Les révélations cachées et les sombres secrets animent la saga familiale et les volets romantiques du roman. Mais le moteur de l'histoire réside dans la course à la direction syndicale entre Nayan, qui se présente sur un programme de lutte des classes, et Megha Sharma, une candidate autoproclamée du changement luttant pour l'égalité raciale. Ils sont tous deux d'origine indienne, même si Megha est issue d'une famille riche tandis que Nayan a eu une éducation beaucoup moins privilégiée.

La campagne dégénère en un débat houleux à la mairie comprenant le dernier acte du roman, dans lequel la gauche se mange elle-même en opposant la politique identitaire à la solidarité de classe. (Sahota lui-même a déclaré dans une interview que le Premier ministre « Rishi Sunak n'est pas mon ami racial, il est mon ennemi de classe. » Cela aurait pu être la phrase de Nayan si le roman s'était déroulé quelques années plus tard, après l'arrivée au pouvoir de Sunak, également en tant que candidat déclaré au changement.) En fin de compte, la politique devient personnelle et l'arc descendant de la vie de Nayan s'accentue.

Il s’agit d’une histoire pleine d’intrigues et propulsive, même sans les révélations retenues qui inciteront certains lecteurs à vouloir ignorer la main de direction sur leur dos. Sahota utilise un dispositif de cadrage initialement distrayant d'un narrateur externe – un romancier-journaliste qui interviewe Nayan sur son passé. Inévitablement, ce personnage découvre qu'il n'est pas un acteur neutre dans l'histoire de Nayan.

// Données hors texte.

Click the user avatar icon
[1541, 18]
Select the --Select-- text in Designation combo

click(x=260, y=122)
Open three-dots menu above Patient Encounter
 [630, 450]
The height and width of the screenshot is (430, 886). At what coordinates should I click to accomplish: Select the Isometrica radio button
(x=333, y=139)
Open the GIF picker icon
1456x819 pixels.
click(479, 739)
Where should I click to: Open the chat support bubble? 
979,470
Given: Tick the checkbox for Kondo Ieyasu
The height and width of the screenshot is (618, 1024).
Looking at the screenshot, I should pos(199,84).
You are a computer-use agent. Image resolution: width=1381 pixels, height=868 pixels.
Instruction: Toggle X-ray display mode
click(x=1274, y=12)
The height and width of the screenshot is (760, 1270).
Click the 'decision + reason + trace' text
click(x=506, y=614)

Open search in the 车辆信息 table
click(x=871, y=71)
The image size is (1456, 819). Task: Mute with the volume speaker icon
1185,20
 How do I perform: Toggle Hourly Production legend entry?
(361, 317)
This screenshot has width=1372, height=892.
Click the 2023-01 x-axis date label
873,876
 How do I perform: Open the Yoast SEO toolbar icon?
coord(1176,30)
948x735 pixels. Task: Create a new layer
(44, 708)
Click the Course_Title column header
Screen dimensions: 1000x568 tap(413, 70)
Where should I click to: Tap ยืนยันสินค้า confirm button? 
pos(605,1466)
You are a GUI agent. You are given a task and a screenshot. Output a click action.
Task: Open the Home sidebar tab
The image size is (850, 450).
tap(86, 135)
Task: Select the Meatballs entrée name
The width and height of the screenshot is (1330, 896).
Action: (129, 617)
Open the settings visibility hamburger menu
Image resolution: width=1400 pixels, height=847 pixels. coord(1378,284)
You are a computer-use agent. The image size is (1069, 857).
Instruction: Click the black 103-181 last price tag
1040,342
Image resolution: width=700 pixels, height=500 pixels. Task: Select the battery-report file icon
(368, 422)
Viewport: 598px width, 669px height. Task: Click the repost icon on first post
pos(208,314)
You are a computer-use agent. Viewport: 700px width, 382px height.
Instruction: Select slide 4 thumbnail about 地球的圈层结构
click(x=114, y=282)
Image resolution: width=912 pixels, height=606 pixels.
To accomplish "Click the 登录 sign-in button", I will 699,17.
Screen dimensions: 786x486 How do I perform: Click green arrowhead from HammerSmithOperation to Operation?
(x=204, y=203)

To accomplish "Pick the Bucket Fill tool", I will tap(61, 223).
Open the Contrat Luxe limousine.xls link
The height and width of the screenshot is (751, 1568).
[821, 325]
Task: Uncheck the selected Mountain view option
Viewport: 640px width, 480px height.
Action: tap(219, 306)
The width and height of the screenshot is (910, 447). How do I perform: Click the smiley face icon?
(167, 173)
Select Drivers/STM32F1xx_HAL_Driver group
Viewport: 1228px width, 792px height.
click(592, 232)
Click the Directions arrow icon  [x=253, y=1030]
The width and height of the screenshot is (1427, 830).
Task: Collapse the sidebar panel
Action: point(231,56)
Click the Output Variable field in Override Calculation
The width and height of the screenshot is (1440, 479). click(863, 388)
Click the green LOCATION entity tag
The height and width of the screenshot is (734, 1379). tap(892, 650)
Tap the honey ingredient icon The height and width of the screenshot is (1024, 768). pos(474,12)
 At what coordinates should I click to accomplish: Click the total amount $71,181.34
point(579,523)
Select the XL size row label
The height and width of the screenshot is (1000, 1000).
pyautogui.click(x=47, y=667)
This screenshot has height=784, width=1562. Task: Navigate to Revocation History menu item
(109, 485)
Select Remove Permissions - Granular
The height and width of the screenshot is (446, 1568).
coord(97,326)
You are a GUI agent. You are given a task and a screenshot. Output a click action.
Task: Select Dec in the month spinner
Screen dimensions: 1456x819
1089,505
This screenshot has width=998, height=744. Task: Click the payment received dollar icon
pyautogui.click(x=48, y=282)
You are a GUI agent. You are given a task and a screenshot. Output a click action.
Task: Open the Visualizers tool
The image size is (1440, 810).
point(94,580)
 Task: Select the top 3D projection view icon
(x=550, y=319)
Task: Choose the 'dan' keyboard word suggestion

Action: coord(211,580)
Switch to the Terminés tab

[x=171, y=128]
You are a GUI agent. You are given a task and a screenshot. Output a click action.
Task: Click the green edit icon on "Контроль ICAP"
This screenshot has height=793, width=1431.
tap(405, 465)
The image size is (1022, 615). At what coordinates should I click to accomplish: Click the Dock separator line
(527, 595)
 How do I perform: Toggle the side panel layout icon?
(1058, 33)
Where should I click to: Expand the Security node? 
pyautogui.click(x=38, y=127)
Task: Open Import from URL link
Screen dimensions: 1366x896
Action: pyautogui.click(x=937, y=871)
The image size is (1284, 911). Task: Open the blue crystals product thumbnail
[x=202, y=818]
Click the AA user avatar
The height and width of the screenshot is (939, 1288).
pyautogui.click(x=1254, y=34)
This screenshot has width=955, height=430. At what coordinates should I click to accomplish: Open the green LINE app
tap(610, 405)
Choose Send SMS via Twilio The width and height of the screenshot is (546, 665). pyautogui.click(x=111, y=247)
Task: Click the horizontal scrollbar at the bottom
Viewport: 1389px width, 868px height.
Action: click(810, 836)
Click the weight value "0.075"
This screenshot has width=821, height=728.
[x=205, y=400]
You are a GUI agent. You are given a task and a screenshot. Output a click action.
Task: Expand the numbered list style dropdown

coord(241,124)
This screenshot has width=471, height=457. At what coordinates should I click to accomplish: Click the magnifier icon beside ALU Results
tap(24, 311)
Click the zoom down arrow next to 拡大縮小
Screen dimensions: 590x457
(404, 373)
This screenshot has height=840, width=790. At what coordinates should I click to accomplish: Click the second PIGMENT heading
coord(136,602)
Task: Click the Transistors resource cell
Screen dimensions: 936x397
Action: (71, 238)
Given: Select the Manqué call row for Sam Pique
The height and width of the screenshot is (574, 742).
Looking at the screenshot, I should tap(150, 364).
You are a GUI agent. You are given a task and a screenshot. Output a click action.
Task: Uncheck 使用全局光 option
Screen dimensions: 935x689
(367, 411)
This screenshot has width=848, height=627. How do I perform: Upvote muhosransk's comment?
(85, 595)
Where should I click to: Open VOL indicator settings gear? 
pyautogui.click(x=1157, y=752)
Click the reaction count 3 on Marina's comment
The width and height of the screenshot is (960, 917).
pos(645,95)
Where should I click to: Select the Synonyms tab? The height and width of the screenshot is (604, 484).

La question demeure de savoir si une personne devrait un jour se voir entièrement pardonner ses erreurs passées, en particulier lorsqu'elle ne les admet jamais pleinement. Avec le scandale qui frappe un donateur majeur du Parti conservateur en Grande-Bretagne qui aurait fait des commentaires racistes, et Sunak continuant d'accepter de tels dons tout en agitant le petit doigt, ce roman est aussi d'actualité que possible.

Il y a une précision facile dans la prose de Sahota qui rappelle Kamila Shamsie et Jhumpa Lahiri, une ironie douloureuse qui évoque Percival Everett, et une grande chute humaine aux côtés d'une bataille d'idées qui est ibsène. Tout comme les militants du climat ont récemment interrompu « Un ennemi du peuple » d’Ibsen à Broadway, d’anciens militants hantent ce livre avec l’avertissement que obscurcir l’histoire, c’est ne pas en tirer des leçons, et que diviser, c’est être conquis.